--- Records to process Enclosed Below ---

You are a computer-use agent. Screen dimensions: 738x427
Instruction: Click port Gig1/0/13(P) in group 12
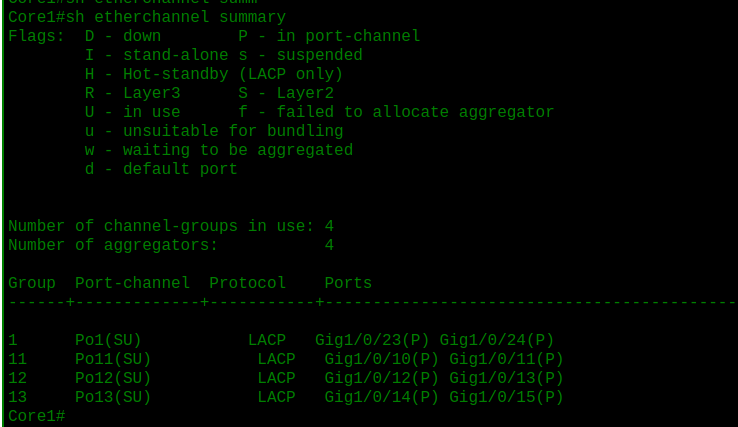click(x=506, y=378)
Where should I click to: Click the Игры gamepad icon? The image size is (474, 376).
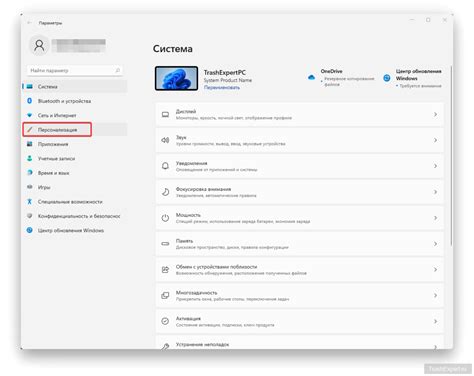(30, 187)
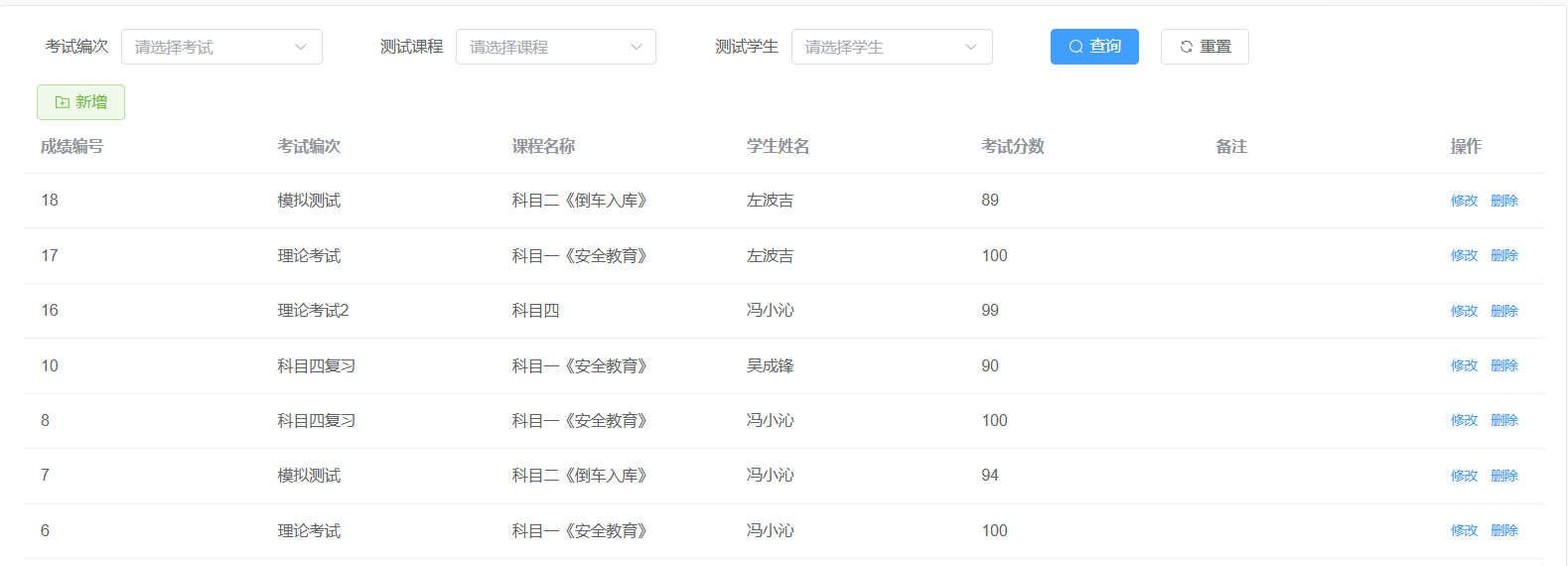Click student name 吴成锋 in table

[770, 365]
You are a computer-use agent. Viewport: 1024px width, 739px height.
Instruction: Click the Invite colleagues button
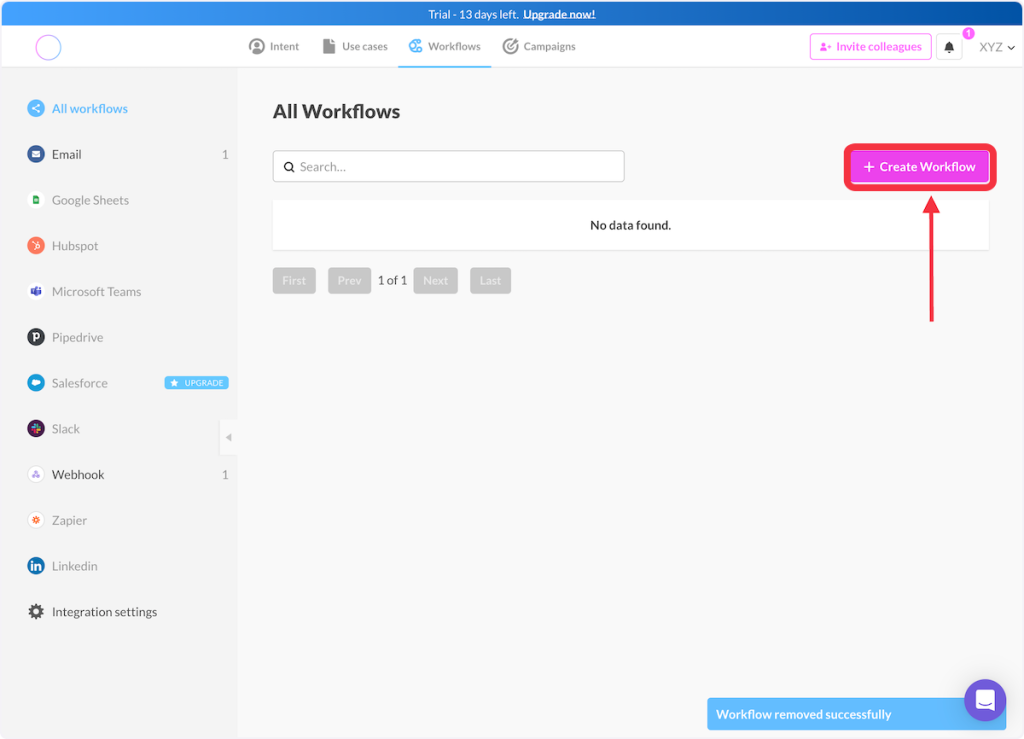pos(869,47)
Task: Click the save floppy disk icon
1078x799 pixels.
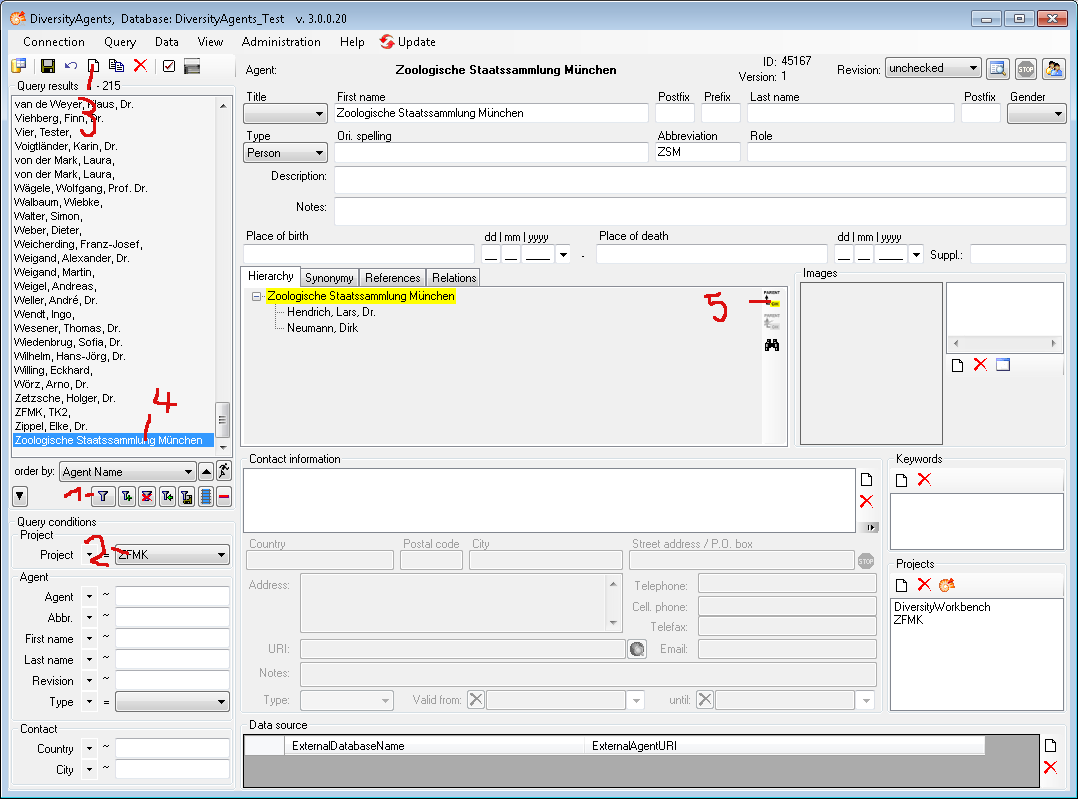Action: tap(48, 66)
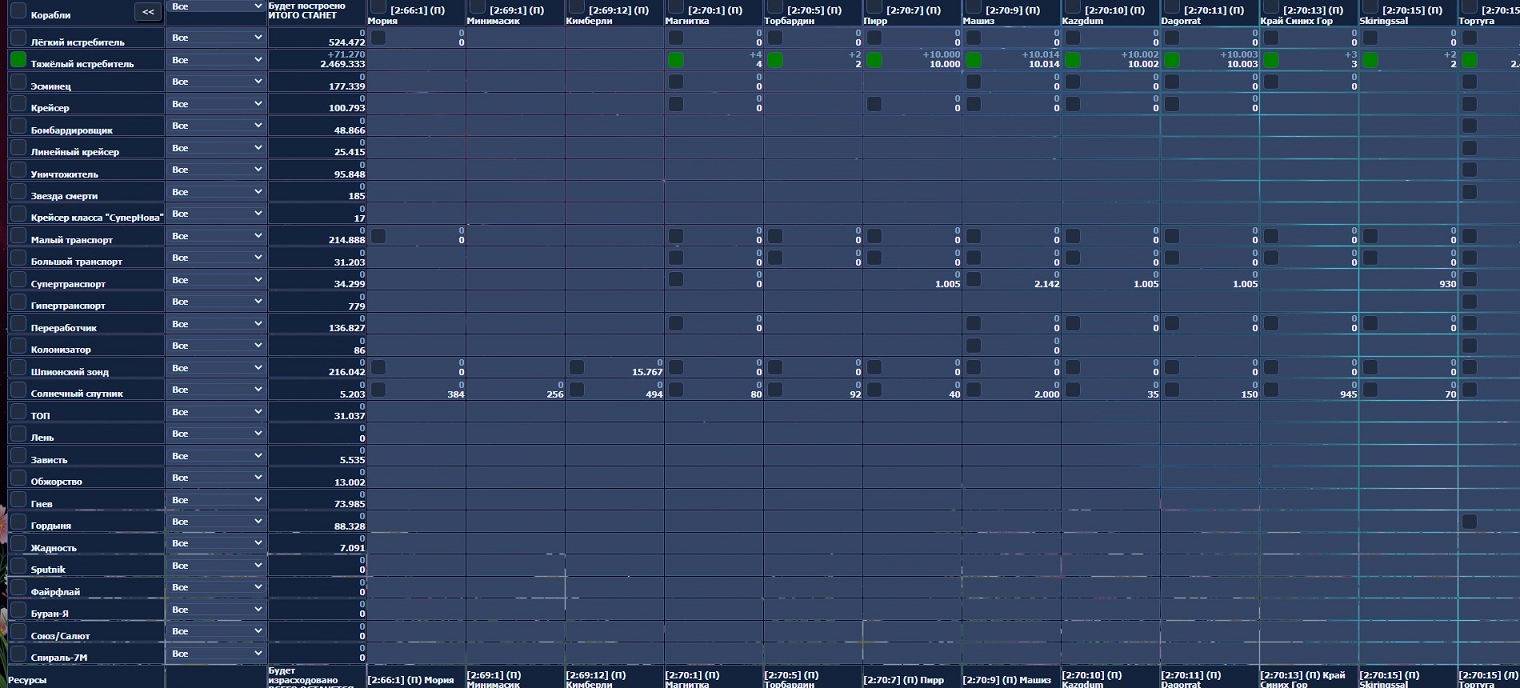Toggle Тяжёлый истребитель for Kazgdum planet

coord(1073,60)
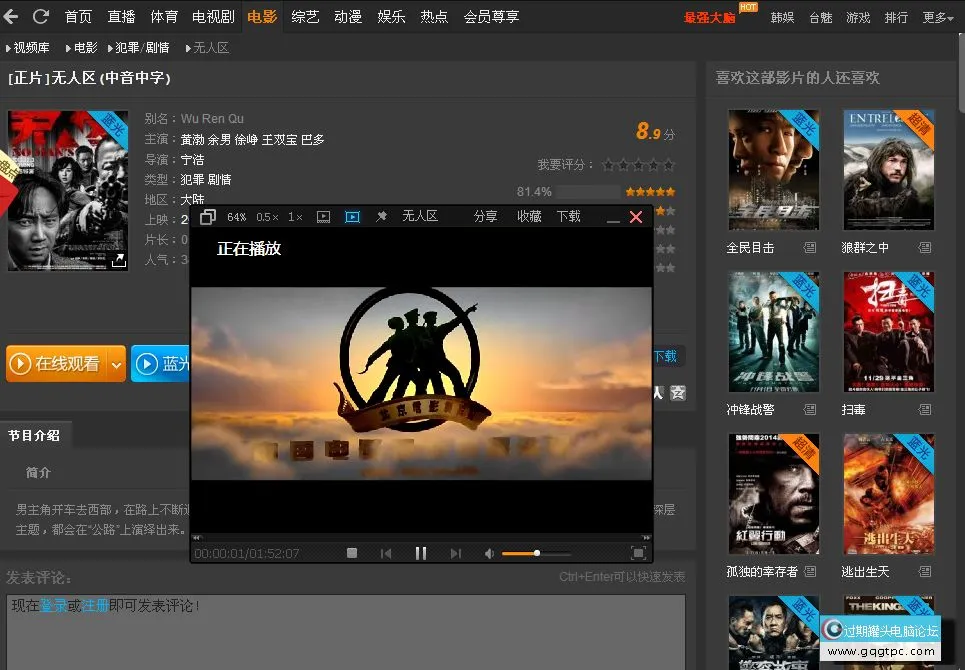This screenshot has height=670, width=965.
Task: Stop video playback
Action: tap(352, 553)
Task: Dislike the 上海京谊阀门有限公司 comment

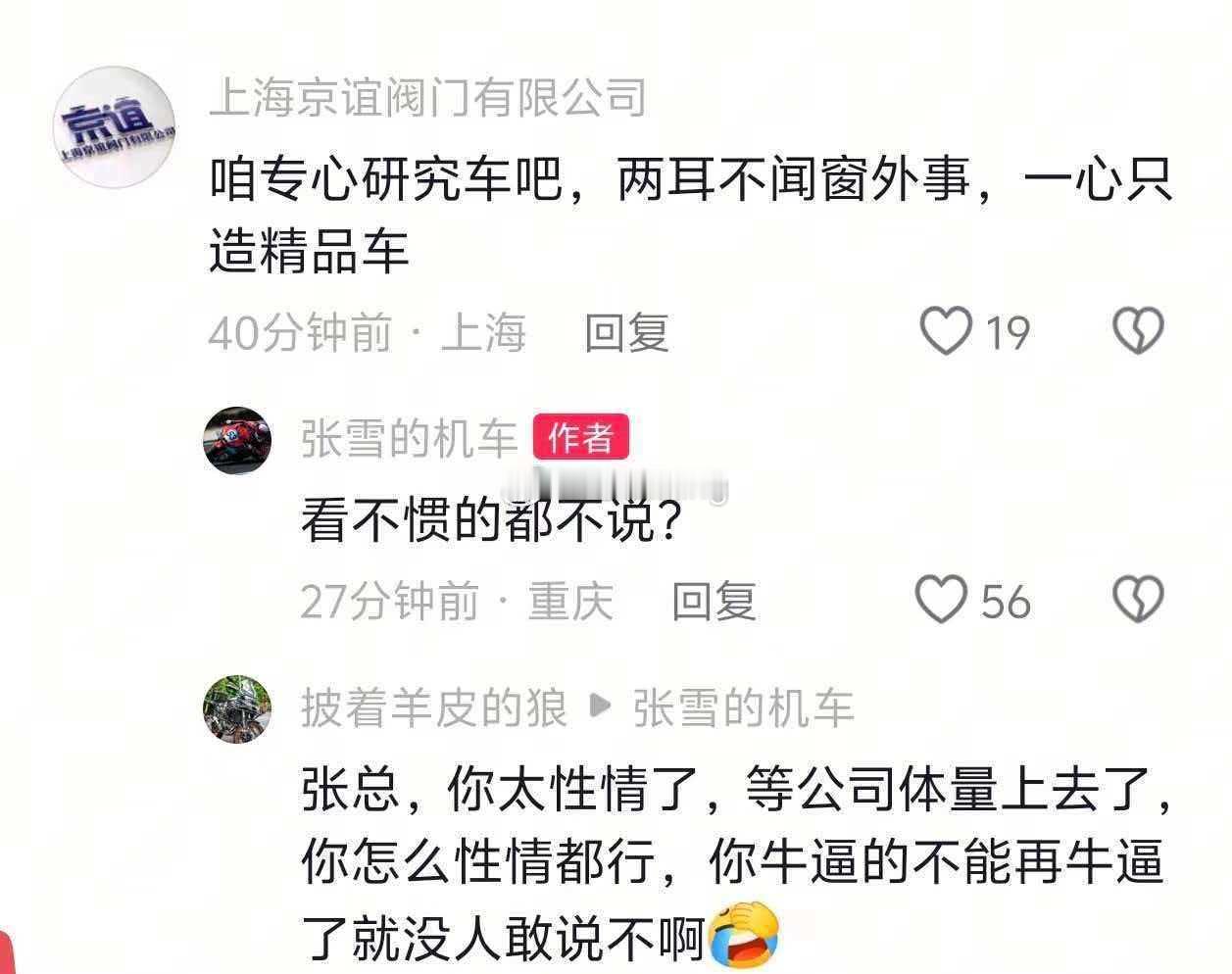Action: pyautogui.click(x=1138, y=331)
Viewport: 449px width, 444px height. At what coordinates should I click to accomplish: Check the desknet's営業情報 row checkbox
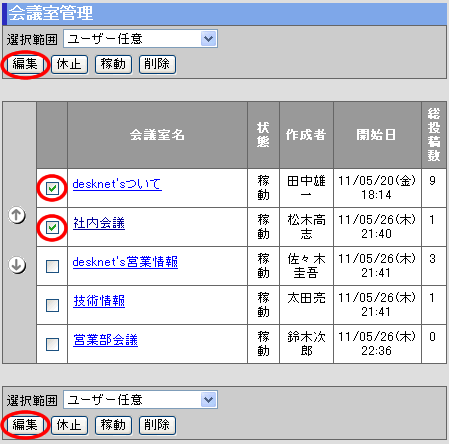(52, 266)
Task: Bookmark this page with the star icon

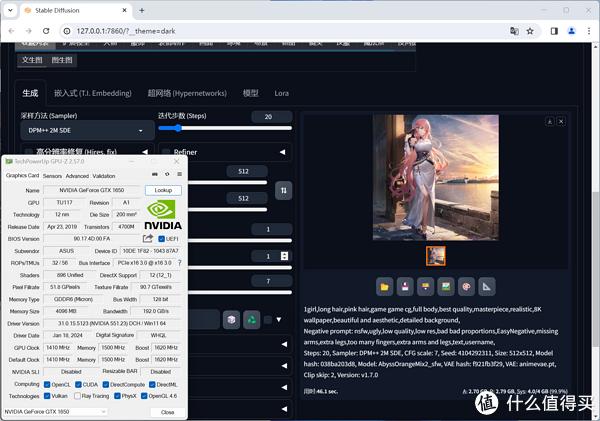Action: click(530, 31)
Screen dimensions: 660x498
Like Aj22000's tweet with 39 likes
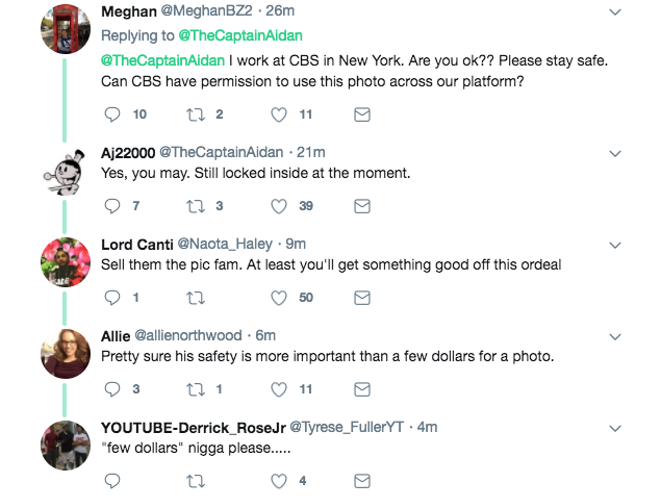coord(280,206)
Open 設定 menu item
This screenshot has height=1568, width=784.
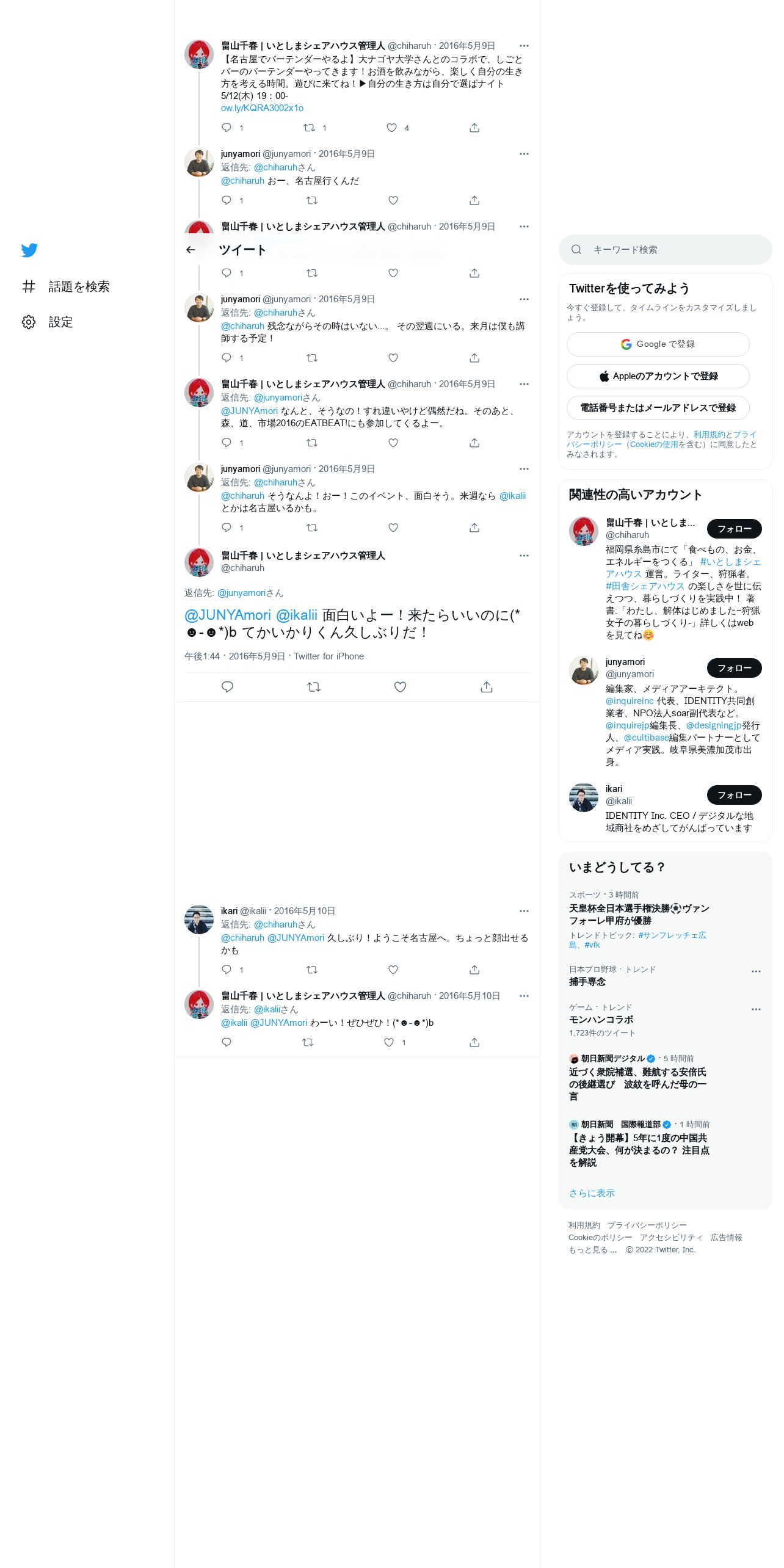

--- End of Enclosed Records to process ---

### Problem to solve
Go through the entries above and copy each line holding the string "computer".

### Task response
You are a computer-use agent. Screen dimensions: 738x427
You are a computer-use agent. Viewport: 1024px width, 739px height.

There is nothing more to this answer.